One thing that isn’t a source of tension in her household is her fashion sense. Critics may love to hate some of her more out-there outfits, but husband Guy Ritchie, 38, isn’t one of them.
Does he comment on what she wears? “Not really,” she says. “Although once he said, ‘I like the dress you’re almost wearing’ – you know, one of those comments. But I think he pretty much approves of how I dress.”
Even the Confessions on a Dance Floor leotard? “He liked it.”
Ritchie himself isn’t stubborn when it comes to fashion.
“I like it when my husband wears suits and I tell him that on a regular basis,” Madonna says.
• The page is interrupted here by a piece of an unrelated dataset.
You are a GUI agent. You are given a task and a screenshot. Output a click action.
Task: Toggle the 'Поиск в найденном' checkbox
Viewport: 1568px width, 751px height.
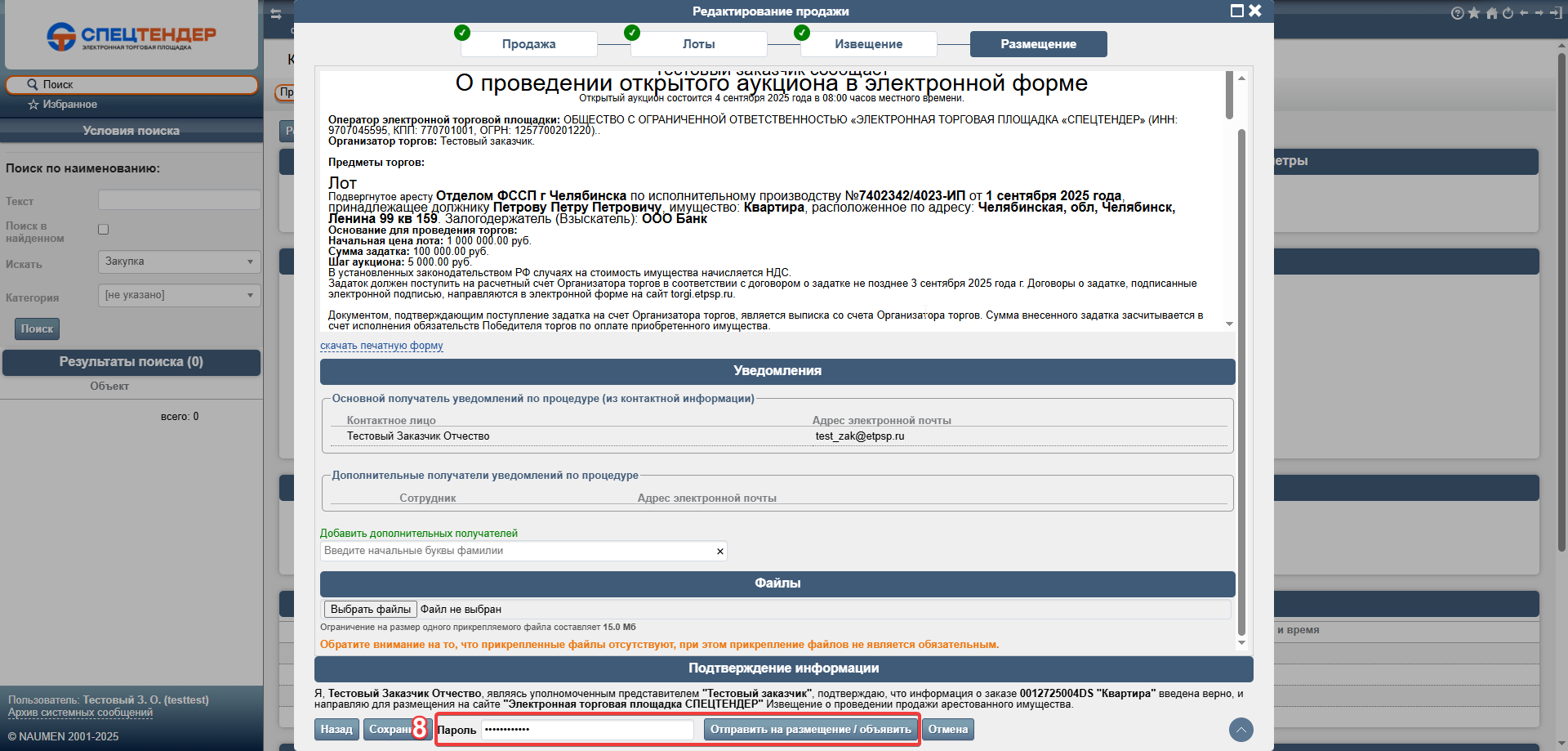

Does he listen? “Yes, he does. He’s very obedient in the clothing department!”
Her kids are another story.
Though daughter Lourdes, 10, is modeling and testing the prototypes for Madonna’s children’s clothing line, a tie-in with her English Roses book series, she has her own outfit of choice.
“My daughter is going through a phase of wearing jeans that are so tight she can’t bend her knees in them. I have a go at her and say, ‘Can’t you wear something else? You have a closet full of clothes and you wear the same pants every day. And please wear a belt because I don’t want to see your butt crack when you bend over.’ ”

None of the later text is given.